Judge Rules That Google Is Running an Illegally Monopolized Market. Here’s What Comes Next.

In a landmark ruling that could reshape the tech landscape, a federal judge dealt a major blow to Google on Monday, finding that the search behemoth illegally monopolized the online search market. The decision hands the US Department of Justice (DOJ) a historic win in its first major antitrust case against a tech titan in over 20 years — and sets the stage for a potential breakup of one of the world’s most powerful companies.
The verdict is in: In his 286-page ruling, Judge Amit Mehta determined that Google’s $26B in payments to make its search engine the default option on smartphones and web browsers effectively blocked competitors from the market. “Google’s distribution agreements foreclose a substantial portion of the general search services market and impair rivals’ opportunities to compete,” Mehta wrote. He also found that Google’s monopoly power has allowed it to consistently raise online advertising prices without consequences.

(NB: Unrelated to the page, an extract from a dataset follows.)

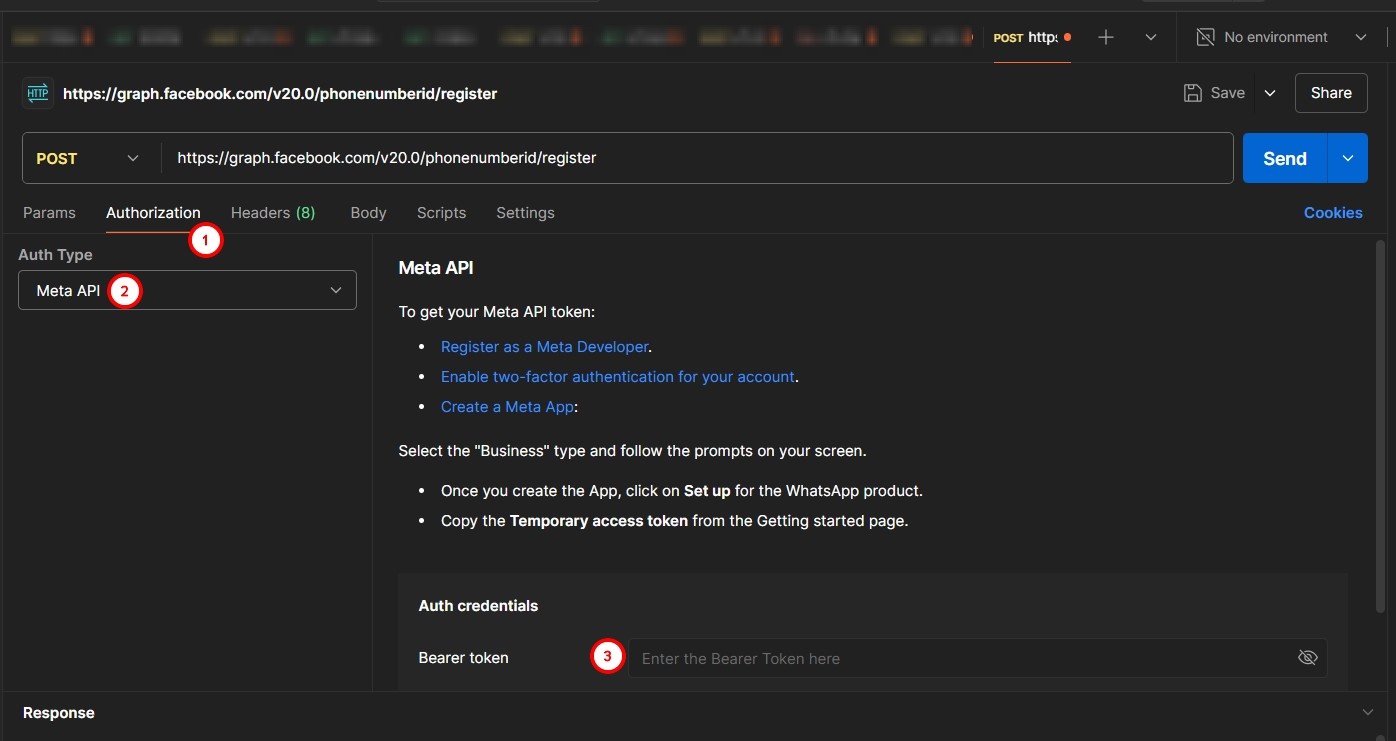
Task: Open the Send options dropdown arrow
Action: point(1348,158)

While many have speculated about a potential breakup of Google, antitrust expert Eric Posner believes that’s unlikely. Courts are often reluctant to advocate for the wholesale dismantling of defendants, he noted at an industry conference last year after the trial started. Instead, the DOJ may seek “conduct remedies” that target specific monopolistic practices, such as Google’s default search agreements with device makers like Apple.
Collateral damage: Advertisers and other parties harmed by its practices could seek damages through additional lawsuits. “There’s very likely to be follow-on private litigation by people who have been harmed by Google’s behavior, which may be you guys where you can ask for damages,” Posner told a crowd of media buyers. How this impacts Google will be clarified at a later date when Mehta plans to hold a separate trial to decide the changes required.